This module defines a first–pass implementation of a Spincore neuron and associated training routines. The aim of the Spincore concept is to form the backbone of an aligned general intelligence (AGI) architecture without making assumptions about any particular downstream model. In practice Spincore neurons provide a simple, differentiable substrate that can be trained on data and optionally interfaced with existing large language models (LLMs).
- Minimal dependencies – the code relies only on the Python standard library and NumPy. Optional integrations with external frameworks such as PyTorch or HuggingFace are provided behind feature‐checks. If those libraries are unavailable, the core of Spincore continues to work.
- Transparency – weights, orientation vectors and spin state are all explicit and can be inspected or saved for later analysis. There are no hidden globals or side effects.
- Flexibility – the neuron can be trained in supervised, self‑supervised or reinforcement settings. Additional layers of training logic can be built on top of the provided primitives without modifying the core implementation.
- Compatibility – where possible the class exposes hooks for feeding
Spincore activations into other neural architectures. The
integrate_with_llmmethod illustrates how to pass Spincore outputs as prefixes or prompts to a language model if such a model is available.
This file is deliberately self‑contained so that it can be dropped into other projects without dragging along a large dependency tree. It is not meant to be the final implementation; rather, it lays the groundwork for future research into aligned and interpretable neural components.
The SpincoreNeuron class now includes an align_with_llm method that provides a more direct integration with Hugging Face transformer models. This method returns a function that modulates the LLM's token embeddings with the neuron's output.
To use the LLM integration features, you'll need:
pip install torch transformers
Here's a simple example of how to use the align_with_llm method:
from transformers import AutoModelForCausalLM, AutoTokenizer
from spincore_neuron import SpincoreNeuron
# Load model and tokenizer
llm = AutoModelForCausalLM.from_pretrained("gpt2")
tok = AutoTokenizer.from_pretrained("gpt2")
# Create and configure your neuron
neuron = SpincoreNeuron(input_dim=768*5, output_dim=64) # Adjust dimensions as needed
# Get the generation function
generate = neuron.align_with_llm(llm, tokenizer=tok, freeze_spincore=False)
# Generate text with spincore modulation
out = generate("Once upon a time,")
print(tok.decode(out[0], skip_special_tokens=True))A demo script spincore_demo.py is included to demonstrate interactive conversation with a SpincoreNeuron-enhanced language model:
python spincore_demo.py
This will start an interactive session where you can converse with the model.

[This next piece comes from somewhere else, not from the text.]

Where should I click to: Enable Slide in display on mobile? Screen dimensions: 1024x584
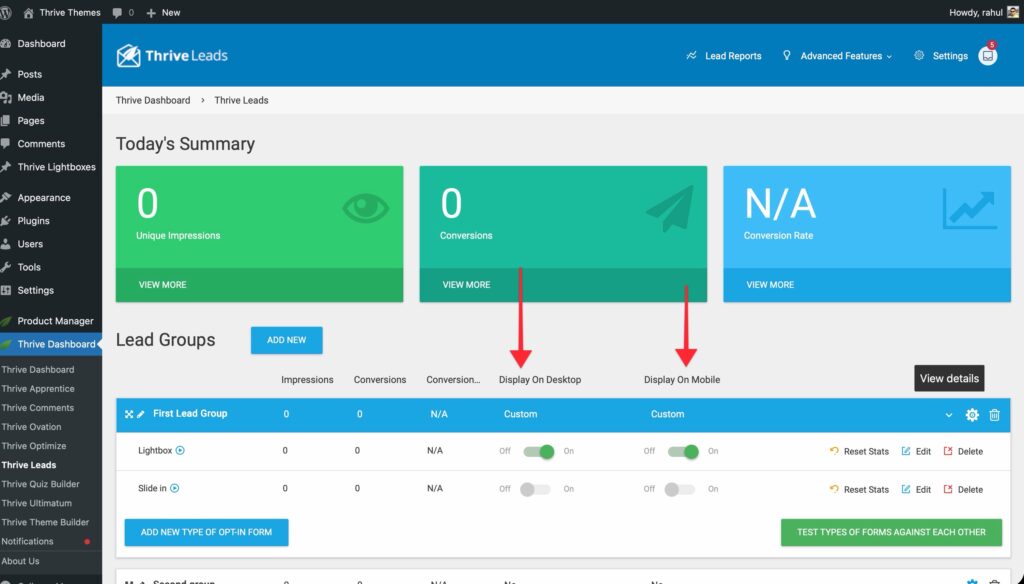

The SpincoreNeuron will modulate the language model's embeddings based on your inputs, potentially guiding or biasing the generation process.

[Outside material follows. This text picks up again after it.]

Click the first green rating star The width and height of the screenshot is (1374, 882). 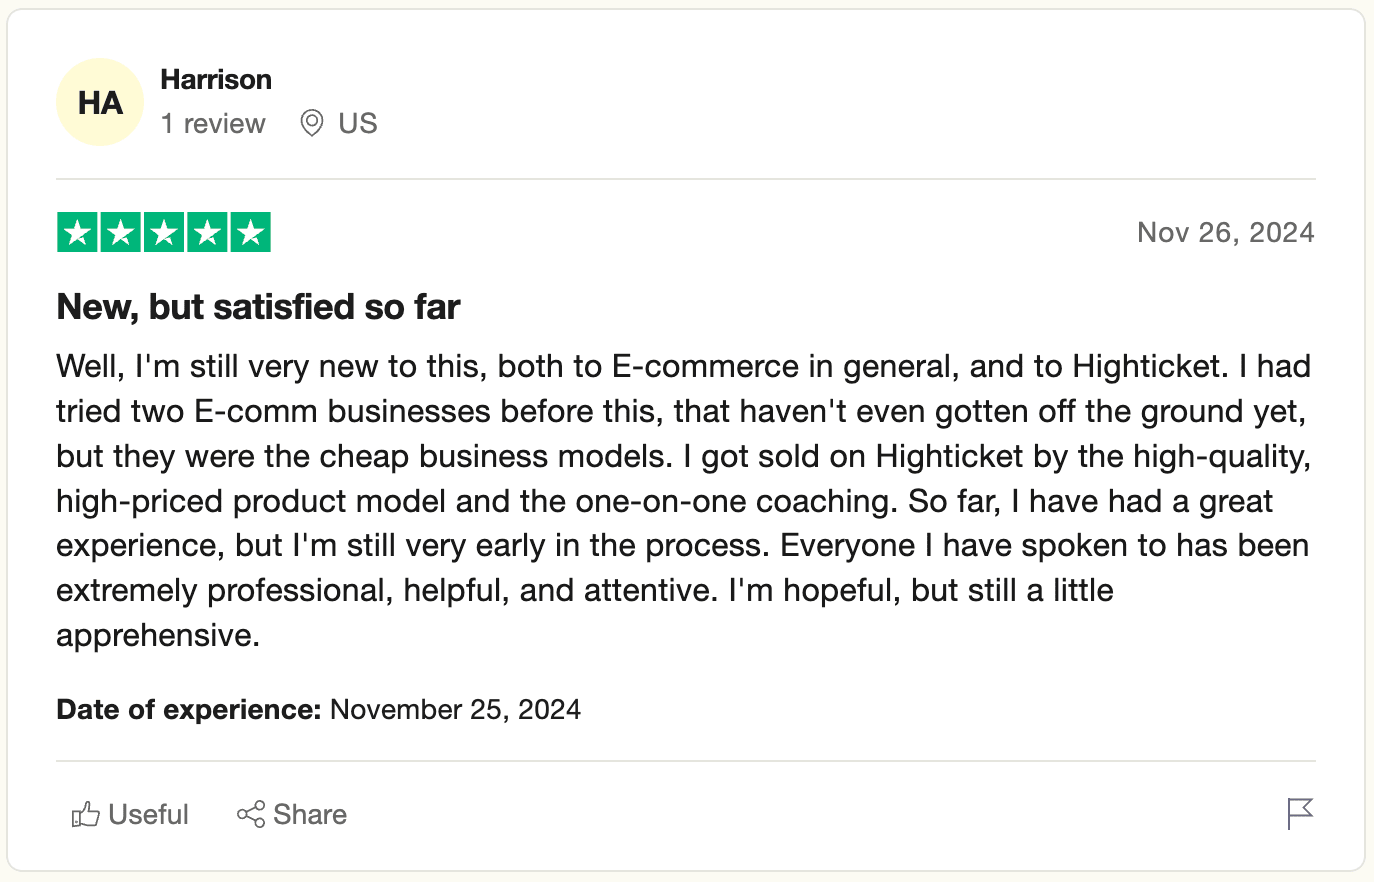point(77,233)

The align_with_llm method:
- Takes the token embeddings from the language model
- Runs them through the SpincoreNeuron's forward pass
- Concatenates the SpincoreNeuron's output with the original embeddings
- Feeds these modified embeddings back to the language model for generation
This allows the SpincoreNeuron to influence the language model's generation process in a way that reflects the neuron's learned patterns and orientation.